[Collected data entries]
··········
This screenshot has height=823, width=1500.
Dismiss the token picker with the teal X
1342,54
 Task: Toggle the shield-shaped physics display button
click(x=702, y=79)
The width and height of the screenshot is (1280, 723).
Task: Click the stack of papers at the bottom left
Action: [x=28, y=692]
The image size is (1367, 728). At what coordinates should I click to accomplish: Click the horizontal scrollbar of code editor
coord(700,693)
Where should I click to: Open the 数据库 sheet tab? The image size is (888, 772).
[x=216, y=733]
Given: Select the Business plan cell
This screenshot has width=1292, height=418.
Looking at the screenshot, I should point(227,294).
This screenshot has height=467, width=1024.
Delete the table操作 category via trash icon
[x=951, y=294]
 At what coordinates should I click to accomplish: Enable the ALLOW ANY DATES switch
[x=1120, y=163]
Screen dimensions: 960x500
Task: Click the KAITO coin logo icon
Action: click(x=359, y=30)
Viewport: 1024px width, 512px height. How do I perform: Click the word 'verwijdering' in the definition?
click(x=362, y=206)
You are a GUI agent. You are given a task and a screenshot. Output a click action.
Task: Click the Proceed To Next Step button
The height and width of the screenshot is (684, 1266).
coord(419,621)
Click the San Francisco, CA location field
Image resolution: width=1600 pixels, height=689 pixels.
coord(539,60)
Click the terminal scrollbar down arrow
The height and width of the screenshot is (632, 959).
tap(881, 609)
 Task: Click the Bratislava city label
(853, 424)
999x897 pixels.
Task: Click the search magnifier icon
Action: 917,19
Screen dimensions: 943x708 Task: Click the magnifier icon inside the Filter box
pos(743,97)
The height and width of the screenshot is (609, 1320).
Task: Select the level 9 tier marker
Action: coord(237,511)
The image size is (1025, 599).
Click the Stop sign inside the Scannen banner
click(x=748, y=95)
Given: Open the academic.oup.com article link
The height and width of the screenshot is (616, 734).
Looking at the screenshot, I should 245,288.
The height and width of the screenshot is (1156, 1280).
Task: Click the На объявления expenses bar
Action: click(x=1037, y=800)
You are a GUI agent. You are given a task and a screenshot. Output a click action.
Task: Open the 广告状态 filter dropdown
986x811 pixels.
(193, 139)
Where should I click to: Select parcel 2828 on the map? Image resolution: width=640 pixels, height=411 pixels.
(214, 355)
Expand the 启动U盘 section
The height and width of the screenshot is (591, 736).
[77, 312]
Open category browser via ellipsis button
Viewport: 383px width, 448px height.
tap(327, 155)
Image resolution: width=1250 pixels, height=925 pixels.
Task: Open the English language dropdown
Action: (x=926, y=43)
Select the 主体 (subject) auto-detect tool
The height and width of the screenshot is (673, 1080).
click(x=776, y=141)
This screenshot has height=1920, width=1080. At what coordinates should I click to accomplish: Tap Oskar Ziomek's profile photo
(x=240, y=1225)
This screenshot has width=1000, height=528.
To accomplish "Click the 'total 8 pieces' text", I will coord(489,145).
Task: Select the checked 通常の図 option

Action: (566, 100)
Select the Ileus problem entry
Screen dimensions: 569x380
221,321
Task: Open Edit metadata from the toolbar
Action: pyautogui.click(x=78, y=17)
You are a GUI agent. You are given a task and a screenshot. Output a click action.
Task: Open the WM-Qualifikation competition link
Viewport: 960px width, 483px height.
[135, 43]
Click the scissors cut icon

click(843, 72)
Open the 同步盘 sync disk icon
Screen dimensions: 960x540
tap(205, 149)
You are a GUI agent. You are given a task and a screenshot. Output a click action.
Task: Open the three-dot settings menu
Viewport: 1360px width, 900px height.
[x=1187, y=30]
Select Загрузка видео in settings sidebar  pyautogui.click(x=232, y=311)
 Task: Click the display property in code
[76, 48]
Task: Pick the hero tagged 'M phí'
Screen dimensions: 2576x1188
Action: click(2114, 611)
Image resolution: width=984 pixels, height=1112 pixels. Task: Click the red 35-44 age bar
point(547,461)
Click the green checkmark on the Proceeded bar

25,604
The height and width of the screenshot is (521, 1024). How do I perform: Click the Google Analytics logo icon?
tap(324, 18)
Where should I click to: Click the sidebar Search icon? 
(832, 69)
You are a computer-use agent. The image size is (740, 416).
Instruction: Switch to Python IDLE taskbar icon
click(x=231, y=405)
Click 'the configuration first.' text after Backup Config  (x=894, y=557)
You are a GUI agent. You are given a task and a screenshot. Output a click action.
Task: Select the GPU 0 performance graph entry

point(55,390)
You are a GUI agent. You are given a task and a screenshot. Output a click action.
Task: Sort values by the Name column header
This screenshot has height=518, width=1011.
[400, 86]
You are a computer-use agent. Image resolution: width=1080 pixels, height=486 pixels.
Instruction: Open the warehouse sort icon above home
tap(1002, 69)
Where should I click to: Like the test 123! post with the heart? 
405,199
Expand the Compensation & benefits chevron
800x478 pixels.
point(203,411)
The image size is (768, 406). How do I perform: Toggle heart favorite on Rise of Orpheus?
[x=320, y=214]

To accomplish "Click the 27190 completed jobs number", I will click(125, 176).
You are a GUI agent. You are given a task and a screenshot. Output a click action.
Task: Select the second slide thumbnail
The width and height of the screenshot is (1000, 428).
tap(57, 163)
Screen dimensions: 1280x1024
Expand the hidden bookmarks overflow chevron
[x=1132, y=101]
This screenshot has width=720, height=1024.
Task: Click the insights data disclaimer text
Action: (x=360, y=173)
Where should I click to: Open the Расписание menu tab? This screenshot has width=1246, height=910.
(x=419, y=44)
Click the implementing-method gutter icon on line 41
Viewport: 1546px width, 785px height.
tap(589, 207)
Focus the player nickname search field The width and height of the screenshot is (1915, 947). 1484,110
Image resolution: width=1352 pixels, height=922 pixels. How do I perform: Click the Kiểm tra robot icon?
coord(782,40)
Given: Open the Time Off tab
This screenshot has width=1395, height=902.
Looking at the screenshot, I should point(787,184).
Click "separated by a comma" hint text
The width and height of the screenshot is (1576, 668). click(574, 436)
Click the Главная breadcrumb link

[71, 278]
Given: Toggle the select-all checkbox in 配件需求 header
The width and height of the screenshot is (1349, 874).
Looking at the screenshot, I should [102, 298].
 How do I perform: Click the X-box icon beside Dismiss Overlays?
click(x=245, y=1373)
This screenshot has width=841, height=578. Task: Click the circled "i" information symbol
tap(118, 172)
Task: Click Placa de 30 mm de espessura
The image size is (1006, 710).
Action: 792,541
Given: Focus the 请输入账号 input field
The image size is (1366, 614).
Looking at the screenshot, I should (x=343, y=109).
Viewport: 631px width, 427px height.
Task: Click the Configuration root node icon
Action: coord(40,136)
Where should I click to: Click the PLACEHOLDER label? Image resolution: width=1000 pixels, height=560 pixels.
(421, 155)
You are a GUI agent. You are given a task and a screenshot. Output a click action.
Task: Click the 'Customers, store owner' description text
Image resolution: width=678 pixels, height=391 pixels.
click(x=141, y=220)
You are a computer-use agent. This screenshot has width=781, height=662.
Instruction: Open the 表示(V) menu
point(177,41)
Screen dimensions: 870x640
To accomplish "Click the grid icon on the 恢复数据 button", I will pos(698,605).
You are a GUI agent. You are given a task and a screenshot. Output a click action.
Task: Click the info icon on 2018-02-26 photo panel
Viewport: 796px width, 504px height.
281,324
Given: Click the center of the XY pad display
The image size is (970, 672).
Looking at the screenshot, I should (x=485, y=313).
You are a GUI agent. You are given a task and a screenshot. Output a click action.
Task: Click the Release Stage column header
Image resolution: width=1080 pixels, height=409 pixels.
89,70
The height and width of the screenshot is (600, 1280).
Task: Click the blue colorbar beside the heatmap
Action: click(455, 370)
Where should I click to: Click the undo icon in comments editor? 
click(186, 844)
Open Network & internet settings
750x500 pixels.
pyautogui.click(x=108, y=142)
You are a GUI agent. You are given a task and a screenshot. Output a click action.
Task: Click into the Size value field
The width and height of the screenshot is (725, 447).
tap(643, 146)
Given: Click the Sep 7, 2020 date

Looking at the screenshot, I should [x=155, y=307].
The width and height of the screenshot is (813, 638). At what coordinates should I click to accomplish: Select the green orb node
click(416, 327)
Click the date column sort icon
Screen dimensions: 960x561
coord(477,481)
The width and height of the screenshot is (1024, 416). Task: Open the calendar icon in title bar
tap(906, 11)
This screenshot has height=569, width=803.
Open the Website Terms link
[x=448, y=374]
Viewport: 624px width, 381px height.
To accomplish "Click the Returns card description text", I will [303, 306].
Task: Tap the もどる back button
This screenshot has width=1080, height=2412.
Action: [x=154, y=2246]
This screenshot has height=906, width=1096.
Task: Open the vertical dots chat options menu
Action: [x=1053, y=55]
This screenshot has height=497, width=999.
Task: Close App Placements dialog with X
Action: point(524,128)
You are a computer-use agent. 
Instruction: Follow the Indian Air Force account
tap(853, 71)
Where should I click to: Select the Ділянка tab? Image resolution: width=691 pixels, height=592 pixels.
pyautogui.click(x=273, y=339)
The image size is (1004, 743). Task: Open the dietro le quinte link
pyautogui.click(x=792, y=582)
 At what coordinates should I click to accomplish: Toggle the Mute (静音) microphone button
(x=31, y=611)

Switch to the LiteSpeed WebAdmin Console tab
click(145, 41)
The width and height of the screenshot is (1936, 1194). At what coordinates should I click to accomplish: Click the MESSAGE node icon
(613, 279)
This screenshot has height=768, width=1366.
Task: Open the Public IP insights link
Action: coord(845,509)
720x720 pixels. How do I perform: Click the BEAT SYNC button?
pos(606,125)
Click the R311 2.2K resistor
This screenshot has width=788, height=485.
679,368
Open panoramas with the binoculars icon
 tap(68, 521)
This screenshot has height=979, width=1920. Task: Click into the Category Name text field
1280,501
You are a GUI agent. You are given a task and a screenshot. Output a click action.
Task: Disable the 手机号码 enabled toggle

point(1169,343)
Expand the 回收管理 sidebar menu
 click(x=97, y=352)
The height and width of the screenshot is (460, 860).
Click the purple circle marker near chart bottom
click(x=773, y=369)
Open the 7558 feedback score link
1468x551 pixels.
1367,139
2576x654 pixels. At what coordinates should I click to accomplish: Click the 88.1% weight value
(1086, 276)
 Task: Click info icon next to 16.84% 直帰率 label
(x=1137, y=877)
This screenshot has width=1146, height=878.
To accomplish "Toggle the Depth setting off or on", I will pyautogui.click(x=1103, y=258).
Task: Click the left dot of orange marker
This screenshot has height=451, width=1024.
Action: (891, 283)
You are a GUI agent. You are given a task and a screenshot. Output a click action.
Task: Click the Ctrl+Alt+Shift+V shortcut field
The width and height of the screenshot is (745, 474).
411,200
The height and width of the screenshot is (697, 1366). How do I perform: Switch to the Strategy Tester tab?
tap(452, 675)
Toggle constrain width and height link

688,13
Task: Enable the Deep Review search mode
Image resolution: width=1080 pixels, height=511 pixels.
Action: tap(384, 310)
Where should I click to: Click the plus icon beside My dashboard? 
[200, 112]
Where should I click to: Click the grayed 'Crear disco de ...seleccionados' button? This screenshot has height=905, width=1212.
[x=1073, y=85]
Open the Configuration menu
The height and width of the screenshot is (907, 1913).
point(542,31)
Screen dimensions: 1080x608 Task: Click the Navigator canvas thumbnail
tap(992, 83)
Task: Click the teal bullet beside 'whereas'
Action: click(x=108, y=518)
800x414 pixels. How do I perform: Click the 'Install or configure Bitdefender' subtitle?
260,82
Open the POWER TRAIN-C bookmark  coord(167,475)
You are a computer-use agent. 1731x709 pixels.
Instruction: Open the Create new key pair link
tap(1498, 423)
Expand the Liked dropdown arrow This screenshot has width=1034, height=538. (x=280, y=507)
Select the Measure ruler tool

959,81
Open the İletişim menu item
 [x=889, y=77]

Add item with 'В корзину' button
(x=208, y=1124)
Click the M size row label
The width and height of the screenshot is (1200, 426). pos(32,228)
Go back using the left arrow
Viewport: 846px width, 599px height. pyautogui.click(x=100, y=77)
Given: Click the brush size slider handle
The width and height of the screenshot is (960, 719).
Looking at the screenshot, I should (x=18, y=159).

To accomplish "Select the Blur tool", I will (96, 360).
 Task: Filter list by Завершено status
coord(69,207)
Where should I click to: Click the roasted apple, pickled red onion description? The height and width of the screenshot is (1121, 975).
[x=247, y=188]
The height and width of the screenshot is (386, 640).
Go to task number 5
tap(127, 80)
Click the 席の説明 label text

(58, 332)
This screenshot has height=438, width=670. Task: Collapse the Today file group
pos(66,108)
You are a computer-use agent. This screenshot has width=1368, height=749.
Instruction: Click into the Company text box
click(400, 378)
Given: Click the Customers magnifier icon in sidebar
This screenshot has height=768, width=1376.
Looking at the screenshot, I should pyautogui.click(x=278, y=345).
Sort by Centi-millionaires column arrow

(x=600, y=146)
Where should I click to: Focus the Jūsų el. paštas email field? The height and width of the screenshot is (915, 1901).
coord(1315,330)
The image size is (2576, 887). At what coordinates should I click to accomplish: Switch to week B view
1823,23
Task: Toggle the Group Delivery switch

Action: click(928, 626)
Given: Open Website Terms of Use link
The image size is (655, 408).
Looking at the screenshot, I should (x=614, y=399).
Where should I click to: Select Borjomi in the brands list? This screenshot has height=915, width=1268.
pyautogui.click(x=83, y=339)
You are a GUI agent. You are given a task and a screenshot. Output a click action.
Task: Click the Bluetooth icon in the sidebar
··········
§ **Aim of the task**
An exact copy of the lines from the one with "Given: Open Website Terms of Use link" through the final line of the entries is the whole answer.

§ **Response area**
Given: Open Website Terms of Use link
The image size is (655, 408).
Looking at the screenshot, I should (x=614, y=399).
Where should I click to: Select Borjomi in the brands list? This screenshot has height=915, width=1268.
pyautogui.click(x=83, y=339)
You are a GUI agent. You are given a task and a screenshot. Output a click action.
Task: Click the Bluetooth icon in the sidebar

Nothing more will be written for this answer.